Data Types
How Java handles values and variables is extremely different from how they are implemented in Python.
Static vs. Dynamic Typing
Python is a dynamically typed language. In a dynamically typed language a variable or parameter can refer to any kind of value at any time. When the variable is used, the interpreter figures out what type it is and behaves accordingly.
Java is a statically typed language. In a statically typed language the association between a variable or parameter and the type of value it can refer to is determined when the variable or parameter is declared. Once the declaration is made it is illegal for it to refer to a value of any other type.
For example, this is legal in Python:
x = "dog"
x = 42
If we were to inspect the type of x
after the first line executes (e.g. using Python's type()
function) we would find that it was a string. After the next line executes, it is an integer. x
is allowed to hold values of different types.
However, the corresponding code in Java will result in a compiler error:
String x = "dog";
x = 42;
The compiler error would occur when we try to assign 42
to a variable of type String
. This is simply not allowed in Java.
Formally, this means that we must declare the type of every variable and parameter in a statically typed language. This is done by preceding the variable or parameter name with the name of its type, as we did in the example above: String x = "dog"
.
Dynamic and static typing are examples of different type systems. The type system of a programming language is one of the most important high-level characteristics that programmers use when discussing the differences between languages. Here are a few examples of popular languages falling into these two categories:
- Dynamic: Python, Ruby, Javascript, PHP
- Static: Java, C, C++, C#, Ada
This major difference between Python and Java will mean that we'll need to pay much more attention to types when writing Java. Let's begin by exploring the most common and important data types in this language.
String
Strings in Java and Python are quite similar. Like Python, Java strings are immutable. However, manipulating strings in Java is not quite as obvious since strings do not support an indexing or slicing operator. That is not to say that you can’t index into a Java string; you can. You can also pull out a substring just as you can with slicing. The difference is that Java uses method calls where Python uses operators.

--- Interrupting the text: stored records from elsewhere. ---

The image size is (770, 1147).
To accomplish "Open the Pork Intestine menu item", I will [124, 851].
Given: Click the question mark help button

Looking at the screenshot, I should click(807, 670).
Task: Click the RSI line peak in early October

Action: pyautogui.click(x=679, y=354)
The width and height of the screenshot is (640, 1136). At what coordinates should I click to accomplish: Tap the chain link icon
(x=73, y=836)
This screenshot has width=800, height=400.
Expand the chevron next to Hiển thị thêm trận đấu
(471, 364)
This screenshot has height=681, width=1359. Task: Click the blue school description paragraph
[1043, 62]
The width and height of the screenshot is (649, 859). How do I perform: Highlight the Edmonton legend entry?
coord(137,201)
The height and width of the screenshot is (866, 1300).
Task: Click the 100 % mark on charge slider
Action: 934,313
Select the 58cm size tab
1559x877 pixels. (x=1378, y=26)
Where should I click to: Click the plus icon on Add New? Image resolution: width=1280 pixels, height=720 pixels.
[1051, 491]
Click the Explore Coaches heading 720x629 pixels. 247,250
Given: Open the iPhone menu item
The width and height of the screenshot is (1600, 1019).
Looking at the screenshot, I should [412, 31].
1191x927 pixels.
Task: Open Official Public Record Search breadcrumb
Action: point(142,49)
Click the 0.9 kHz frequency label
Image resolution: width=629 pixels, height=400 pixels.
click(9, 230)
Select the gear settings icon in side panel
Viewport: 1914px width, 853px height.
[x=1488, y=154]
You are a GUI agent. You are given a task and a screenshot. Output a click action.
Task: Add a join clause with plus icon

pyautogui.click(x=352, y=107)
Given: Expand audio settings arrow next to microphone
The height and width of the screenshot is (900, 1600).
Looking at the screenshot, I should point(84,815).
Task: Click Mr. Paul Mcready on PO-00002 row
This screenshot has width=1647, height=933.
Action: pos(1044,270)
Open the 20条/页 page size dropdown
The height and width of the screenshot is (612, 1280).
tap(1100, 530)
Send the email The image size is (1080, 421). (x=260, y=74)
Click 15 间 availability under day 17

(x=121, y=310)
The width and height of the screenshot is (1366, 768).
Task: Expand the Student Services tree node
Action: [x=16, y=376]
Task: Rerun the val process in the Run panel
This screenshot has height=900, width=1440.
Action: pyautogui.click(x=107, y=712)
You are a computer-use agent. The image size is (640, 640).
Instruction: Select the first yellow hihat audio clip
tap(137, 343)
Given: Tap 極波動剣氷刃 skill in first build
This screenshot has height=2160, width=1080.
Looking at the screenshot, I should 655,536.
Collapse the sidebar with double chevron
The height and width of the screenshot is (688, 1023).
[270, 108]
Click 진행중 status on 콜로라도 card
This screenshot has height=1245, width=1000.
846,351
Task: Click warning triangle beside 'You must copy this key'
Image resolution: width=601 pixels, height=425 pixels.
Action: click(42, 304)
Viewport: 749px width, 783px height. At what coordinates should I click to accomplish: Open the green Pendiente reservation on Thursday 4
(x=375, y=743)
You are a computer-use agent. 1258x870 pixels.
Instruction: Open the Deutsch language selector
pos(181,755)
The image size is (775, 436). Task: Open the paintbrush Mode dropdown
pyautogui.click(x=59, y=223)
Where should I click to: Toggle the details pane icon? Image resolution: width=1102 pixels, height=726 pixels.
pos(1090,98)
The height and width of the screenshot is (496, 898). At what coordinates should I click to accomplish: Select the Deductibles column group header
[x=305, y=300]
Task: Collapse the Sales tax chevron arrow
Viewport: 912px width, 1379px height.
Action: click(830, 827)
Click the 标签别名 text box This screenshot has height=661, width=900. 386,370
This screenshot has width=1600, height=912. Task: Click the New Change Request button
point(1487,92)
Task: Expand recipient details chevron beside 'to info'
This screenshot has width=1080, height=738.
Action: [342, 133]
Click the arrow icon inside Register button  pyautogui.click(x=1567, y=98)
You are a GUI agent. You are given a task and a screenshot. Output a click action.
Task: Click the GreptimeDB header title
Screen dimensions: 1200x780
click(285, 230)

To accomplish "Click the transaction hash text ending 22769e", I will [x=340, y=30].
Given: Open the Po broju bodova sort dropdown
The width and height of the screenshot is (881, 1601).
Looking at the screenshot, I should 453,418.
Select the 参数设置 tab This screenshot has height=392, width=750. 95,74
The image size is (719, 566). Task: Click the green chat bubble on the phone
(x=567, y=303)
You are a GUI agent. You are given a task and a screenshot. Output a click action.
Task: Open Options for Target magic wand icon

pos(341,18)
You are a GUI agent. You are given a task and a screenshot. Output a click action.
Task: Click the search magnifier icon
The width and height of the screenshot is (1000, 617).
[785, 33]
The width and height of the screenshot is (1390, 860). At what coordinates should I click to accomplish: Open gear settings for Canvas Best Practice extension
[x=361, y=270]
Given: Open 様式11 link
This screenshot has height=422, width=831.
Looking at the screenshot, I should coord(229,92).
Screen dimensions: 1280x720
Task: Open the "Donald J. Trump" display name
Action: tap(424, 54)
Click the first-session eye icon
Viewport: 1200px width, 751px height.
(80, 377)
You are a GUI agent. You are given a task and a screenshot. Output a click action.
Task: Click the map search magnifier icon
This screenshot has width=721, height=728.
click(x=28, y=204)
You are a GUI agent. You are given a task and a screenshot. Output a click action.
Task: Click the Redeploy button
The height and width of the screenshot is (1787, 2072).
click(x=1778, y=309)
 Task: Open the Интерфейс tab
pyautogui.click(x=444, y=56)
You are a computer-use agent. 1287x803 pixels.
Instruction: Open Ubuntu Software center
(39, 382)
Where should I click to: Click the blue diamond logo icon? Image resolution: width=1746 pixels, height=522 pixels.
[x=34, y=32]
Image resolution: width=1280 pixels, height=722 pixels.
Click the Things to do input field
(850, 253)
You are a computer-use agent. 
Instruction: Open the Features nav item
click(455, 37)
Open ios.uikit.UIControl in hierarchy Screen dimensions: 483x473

This is the first example of another big difference between Java and Python: Java does not support operator overloading. The table below maps common Python string operations to their Java counterparts. For the examples shown in the table, we will use a string variable called str
.
Python | Java | Description |
---|---|---|
str[3] |
str.charAt(3) |
Return character in 3rd position |
str[2:5] |
str.substring(2,4) |
Return substring from 2nd to 4th |
len(str) |
str.length() |
Return the length of the string |
str.find('x') |
str.indexOf('x') |
Find the first occurrence of 'x' |
str.split() |
str.split('\s') |
Split the string on whitespace into a list/array of strings |
str.split(',') |
str.split(',') |
Split the string at ',' into a list/array of strings |
str + str |
str.concat(str) |
Concatenate two strings together |
str.strip() |
str.trim() |
Remove any whitespace at the beginning or end |
str.lower() |
str.toLowerCase() |
Make all alphabetic characters in the string lower case |
str.upper() |
str.toUpperCase() |
Make all alphabetic characters in the string upper case |
'text' in str |
str.contains('text') |
Search for character sequence within a string, returns a boolean |
str == 'text' |
str.equals('text') |
Compares strings for equality and returns a boolean. (In Java, using == will just compare the references). |
Primitive Types
One of the great things about Python is that all of the basic data types are objects. Integers are objects, floating point numbers are objects, lists are objects, everything is an object. In Java that is not the case; some of the most basic data types like integers and floating point numbers are not objects. The benefit of having these primitive data types be non-objects is that operations on the primitives are fast. Historically, however, it became difficult for programmers to combine objects and non-objects in the way that we do in Python. So as Java evolved, eventually all the non-object primitives ended up with objectified versions, commonly called wrapper classes.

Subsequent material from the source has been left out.